Isogomphodon lerichei was based on a suite of Miocene teeth described by Darteville and Casier (1943). However, this taxon also appears to be a mixture of multiple species, with teeth of Isogomphodon and non- Isogomphodon species included in the illustrated suite of teeth provided by Darteville and Casier (1943: i.e., pl. 13, figs. 41, 42, 49, 50). This calls into question the validity of I. lerichei , but examination of the daggernose shark teeth shown by Darteville and Casier (1943: i.e., pl. 13, figs.37, 39, 43-46) show that they are much larger and the angle between the cusp and lateral shoulders may be sharper than I. aikenensis . Antunes et al. (1981) tentatively reported I. lerichei from the Miocene of Portugal, but the two referred teeth (pl. 2, figs. 13 and 17) are, in our opinion, more appropriately referred to Carcharhinus .

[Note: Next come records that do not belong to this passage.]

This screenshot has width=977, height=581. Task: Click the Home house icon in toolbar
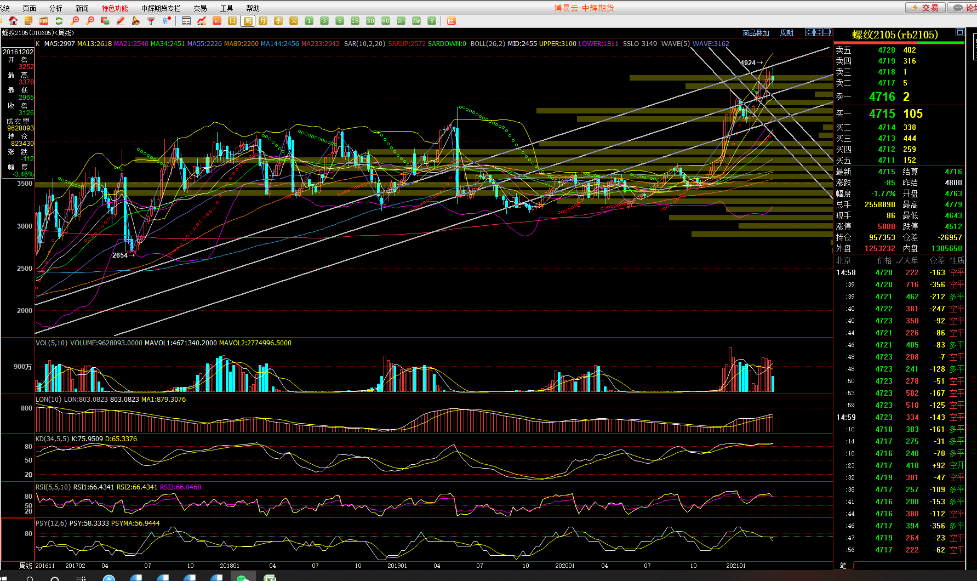click(x=13, y=21)
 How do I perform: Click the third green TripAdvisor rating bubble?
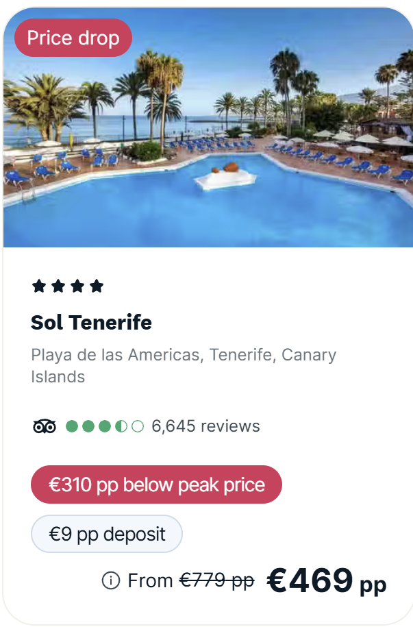point(105,426)
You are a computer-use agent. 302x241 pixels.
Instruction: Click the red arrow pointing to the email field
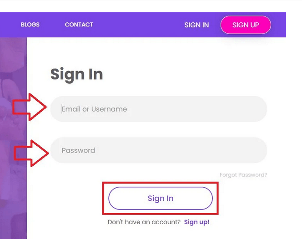29,108
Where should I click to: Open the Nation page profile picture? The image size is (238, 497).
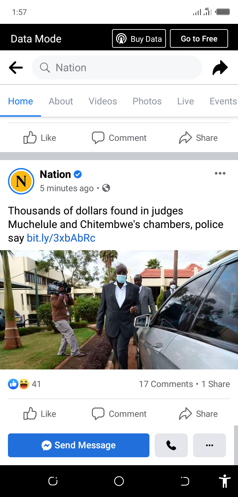[21, 181]
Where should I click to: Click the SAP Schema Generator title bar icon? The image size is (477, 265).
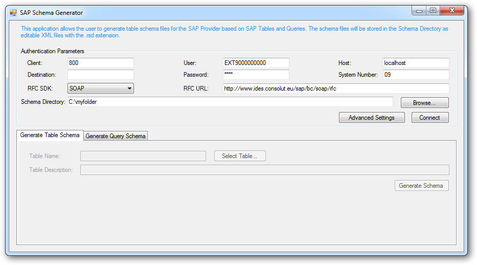[13, 13]
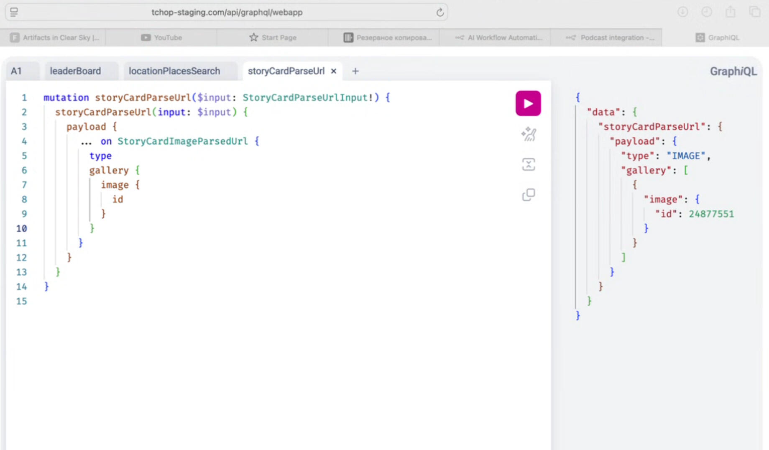Click the Prettify query icon
Screen dimensions: 769x450
pos(528,134)
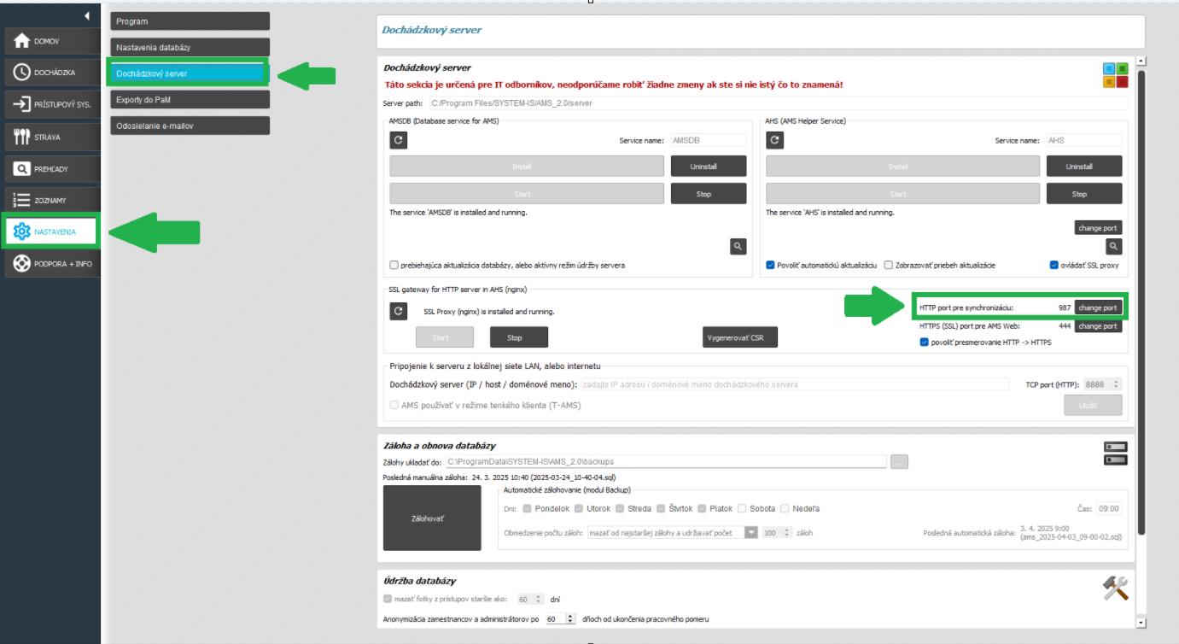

Isogomphodon oxryrhynchus is the only extant species of daggernose shark, and it is largely restricted to coastal waters of northeastern South America (Lessa and others 1999, Lessa et al. 2016). Teeth of fossil Isogomphodon , particularly I. acuarias , are predominantly known from Mio-Pliocene deposits of the Tethyan regions of Europe and Africa, but an increasing number of reports document the taxon from temporally equivalent strata in South America (i.e., Carrillo-Briceño et al. 2016). Some of these latter records, however, are based on inaccurate identifications of teeth belonging to other Carcharhinidae (i.e., Mora 1999). Two reports of I. acuarius from North Carolina in the eastern United States have been published ( Case 1980; Müller 1999). The strata yielding the fossils were considered to be of Miocene age, but the deposits are actually of Oligocene age ( Harris and Zullo 1991; Zullo et al. 1992; Denison et al. 1993). Considering the limited geographic distribution and habitat preference of extant I. oxyrhynchus , it may be prudent to re-evaluate Oligo-Miocene records of the genus. Discovery of I. aikenensis in the Dry Branch Formation unequivocally extends the temporal range of the genus back to the late Eocene, and it is the only Eocene record in North America.